December 25, 2024
Oh, what a blessing it is to be retired from the Los Angeles Police Department. I am proud of the career I had with the LAPD, which spanned more than 30 years, beginning in the early 1980s. It was an era when, though there were many times we asked ourselves, “Who are these morons we’re […]



Oh, what a blessing it is to be retired from the Los Angeles Police Department.

I am proud of the career I had with the LAPD, which spanned more than 30 years, beginning in the early 1980s. It was an era when, though there were many times we asked ourselves, “Who are these morons we’re working for?” was not yet marked by the genuine insanity that afflicts so many currently serving in city government and the upper ranks of the department.

“Insanity, Dunphy?” you ask. “Isn’t that a bit harsh?”

================

#### Set of tasks:
**a.** Return the stretch of the LAPD retirement text from "December 25, 2024" through "of the department.".
**b.** According to the LAPD retirement text, how long did the writer's career with the department last?
The records are separate material with no connection to the LAPD retirement text.

#### Source data:
================

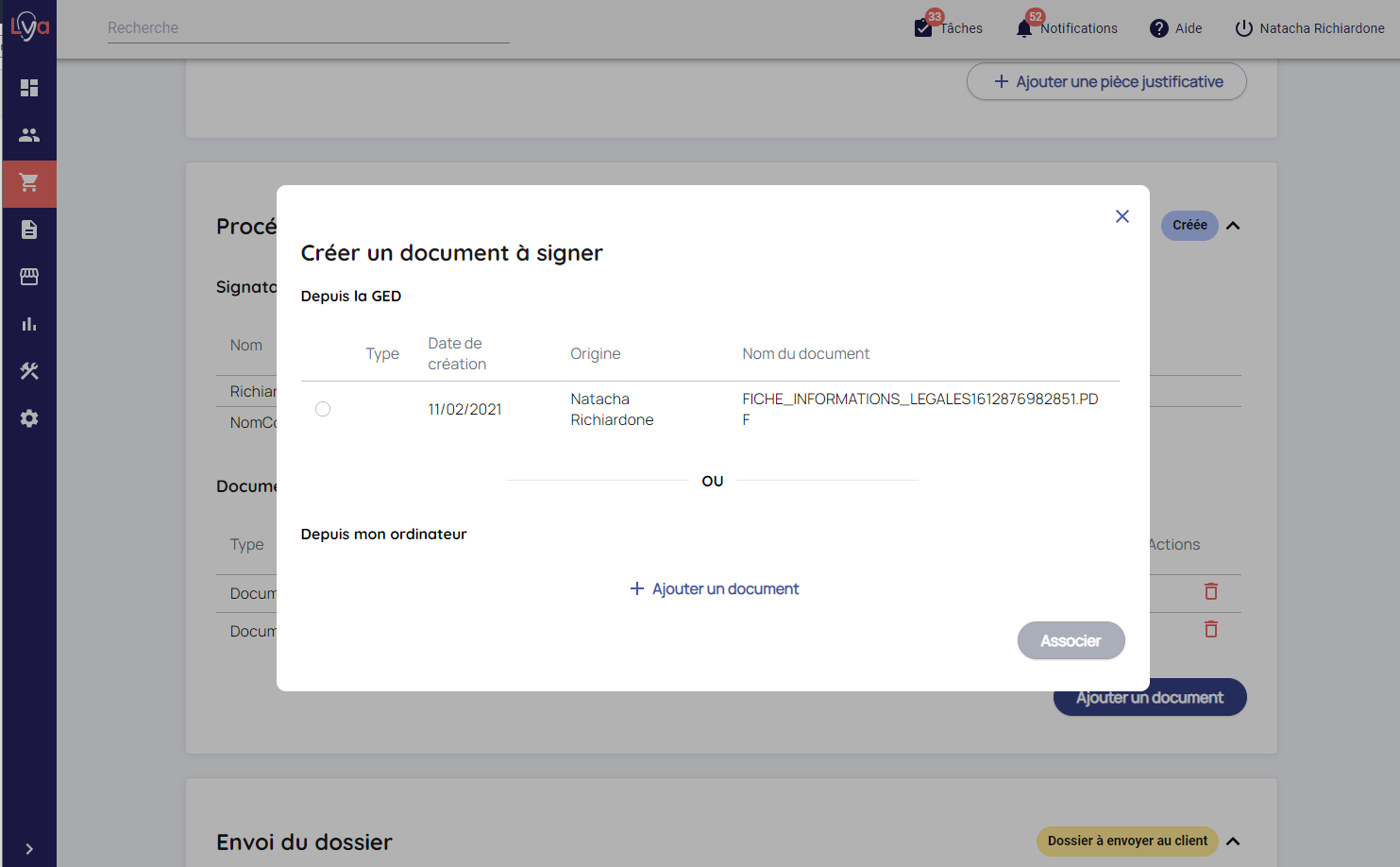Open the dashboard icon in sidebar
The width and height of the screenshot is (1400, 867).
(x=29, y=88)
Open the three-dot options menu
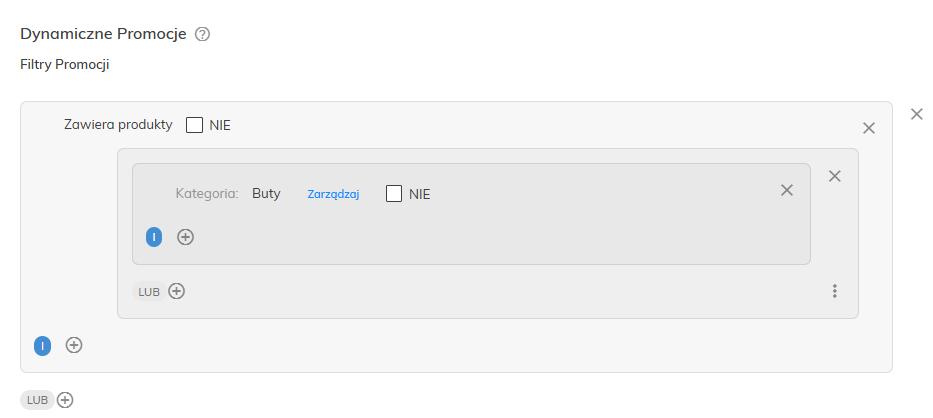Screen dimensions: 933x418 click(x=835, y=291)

================

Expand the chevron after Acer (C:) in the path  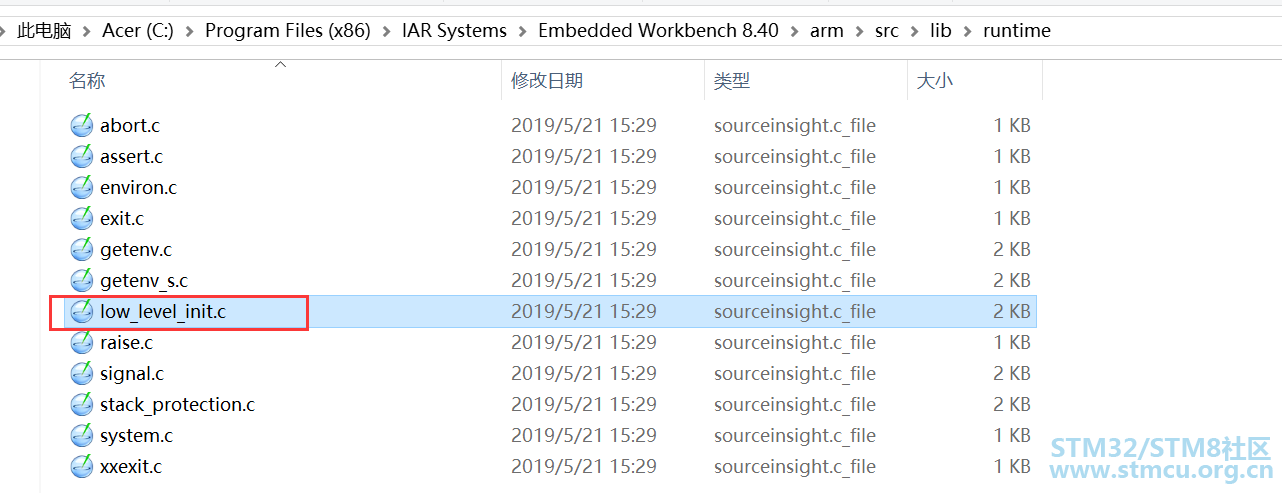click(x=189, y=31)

================

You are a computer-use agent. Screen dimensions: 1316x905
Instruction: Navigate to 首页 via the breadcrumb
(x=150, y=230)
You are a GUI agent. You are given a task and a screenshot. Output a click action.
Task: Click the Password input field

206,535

================

#### Task solutions:
**a.**
December 25, 2024
Oh, what a blessing it is to be retired from the Los Angeles Police Department. I am proud of the career I had with the LAPD, which spanned more than 30 years, beginning in the early 1980s. It was an era when, though there were many times we asked ourselves, “Who are these morons we’re […]



Oh, what a blessing it is to be retired from the Los Angeles Police Department.

I am proud of the career I had with the LAPD, which spanned more than 30 years, beginning in the early 1980s. It was an era when, though there were many times we asked ourselves, “Who are these morons we’re working for?” was not yet marked by the genuine insanity that afflicts so many currently serving in city government and the upper ranks of the department.

**b.** More than 30 years, beginning in the early 1980s.